Based on an International Conference held at the University of Chicago, Other Objects of Desire: Collectors and Collecting Queerly radically rethinks the classic art-historical subject of collecting. It investigates the role played by the conceptual apparatus of contemporary queer theory in understanding different periods of history from the late Middle Ages to the present, and uses this interrogation to critically deconstruct the very idea of a collection and the process of collecting. Beginning with Michael Camille's study of sexual objects of Jean, Duc de Berry, the essays continue with Rebecca Zorach's important questioning of the significance of representations of 'lesbianism' in sixteenth century France. Veronica Biermann's equally groundbreaking work on Christina of Sweden characterises her as conqueror, collector and practitioner of religious and political identities. Christoph Voghterr's essay on Frederick the Great and Whitney Davis's broad-ranging approach to the emergence of the homoerotic collection, both open up the apparatus of a modern episteme of the homosexual and its problematic forms of visibility.
Deborah Bright and Richard Meyer examine the more obvious and 'out' visibility of modern American art practices. Here Warhol and Mapplethorpe are characterised as artists whose work emerges from a deeply queer practice of everydayness and seizes upon objects and sexual acts to fabricate a figure of the self as both collector and collection. Adrian Rifkin concludes with a reflection on the virtual collecting of virtual men on the Internet. The volume thus represents a significant collaboration between scholars of different generations and interests within art history, reflecting upon the disruptive and revealing effects of contemporary sex and gender theory on the traditional objects and canons of the discipline. Following on from the achievements of previous feminist and queer writing, it offers a striking overview of current possibilities and a series of important models for future procedure.

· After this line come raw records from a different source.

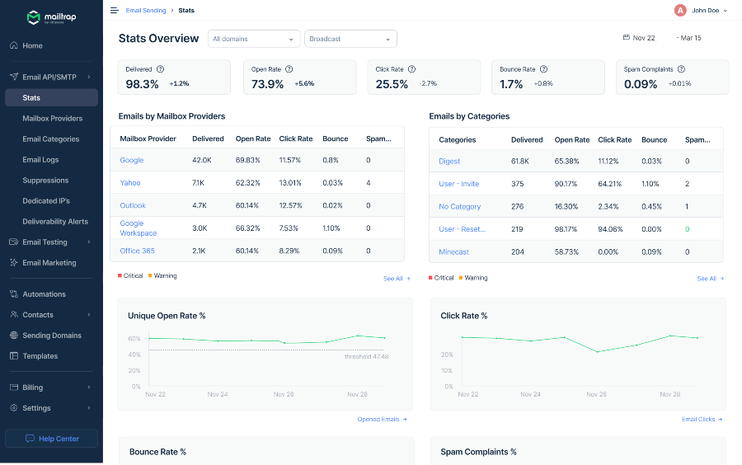742x465 pixels.
Task: Click the John Doe avatar
Action: point(680,11)
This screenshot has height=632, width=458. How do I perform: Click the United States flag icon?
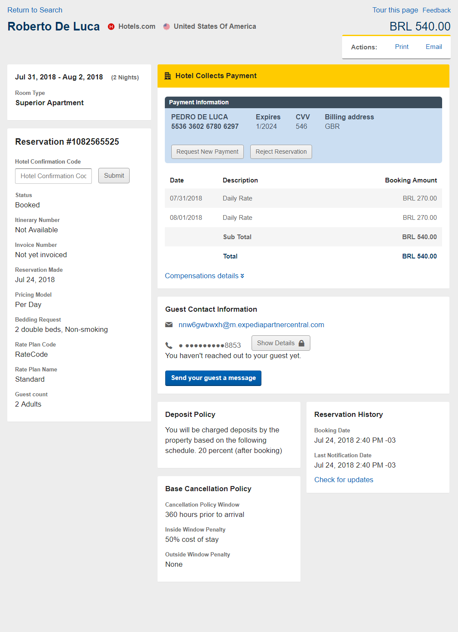167,27
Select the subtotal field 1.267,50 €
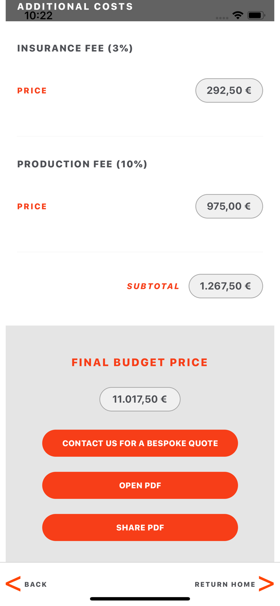Viewport: 280px width, 606px height. [226, 286]
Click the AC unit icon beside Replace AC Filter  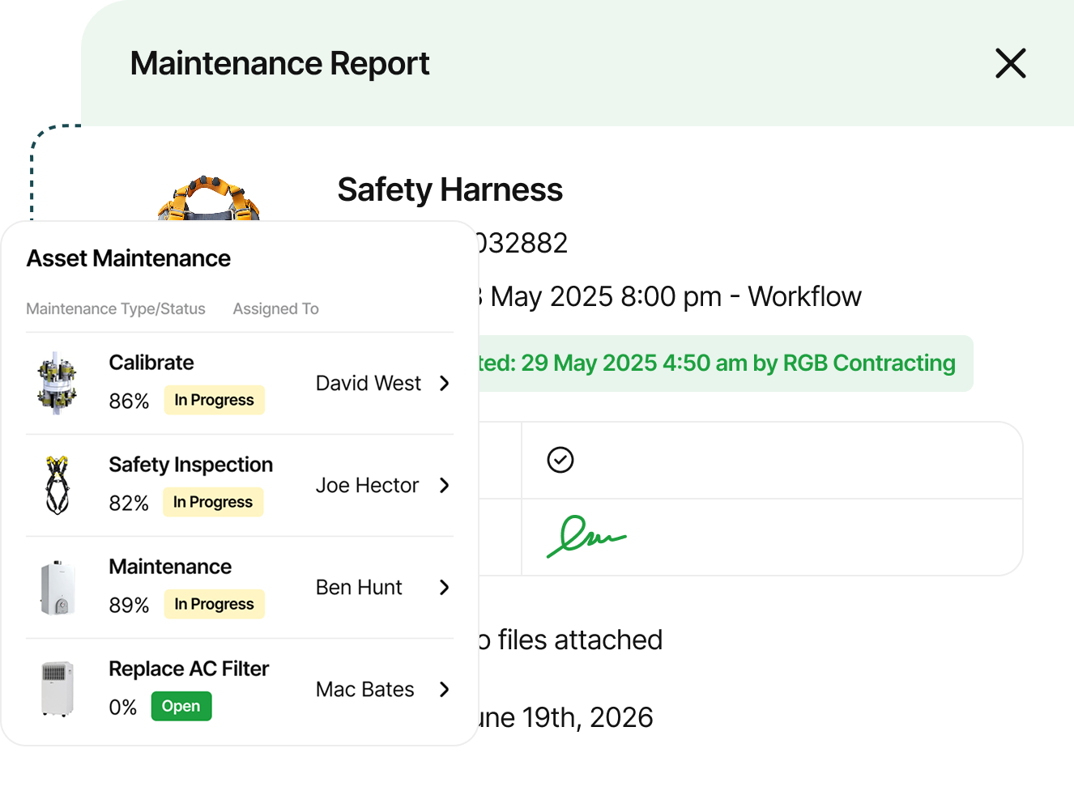[x=57, y=689]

The fourth of the Art History special issues to be published as a book, it also marks a new collaboration between the journal, its readers and contributors.
Michael Camille is Mary J. Block Professor of Art History at the University of Chicago.
Adrian Rifkin is Professor of Visual Culture and Media at Middlesex University.
The editors have both published widely in art history and visual culture, and have contributed significantly to current discourses in gay and queer theory and dialogues and debates about sexuality.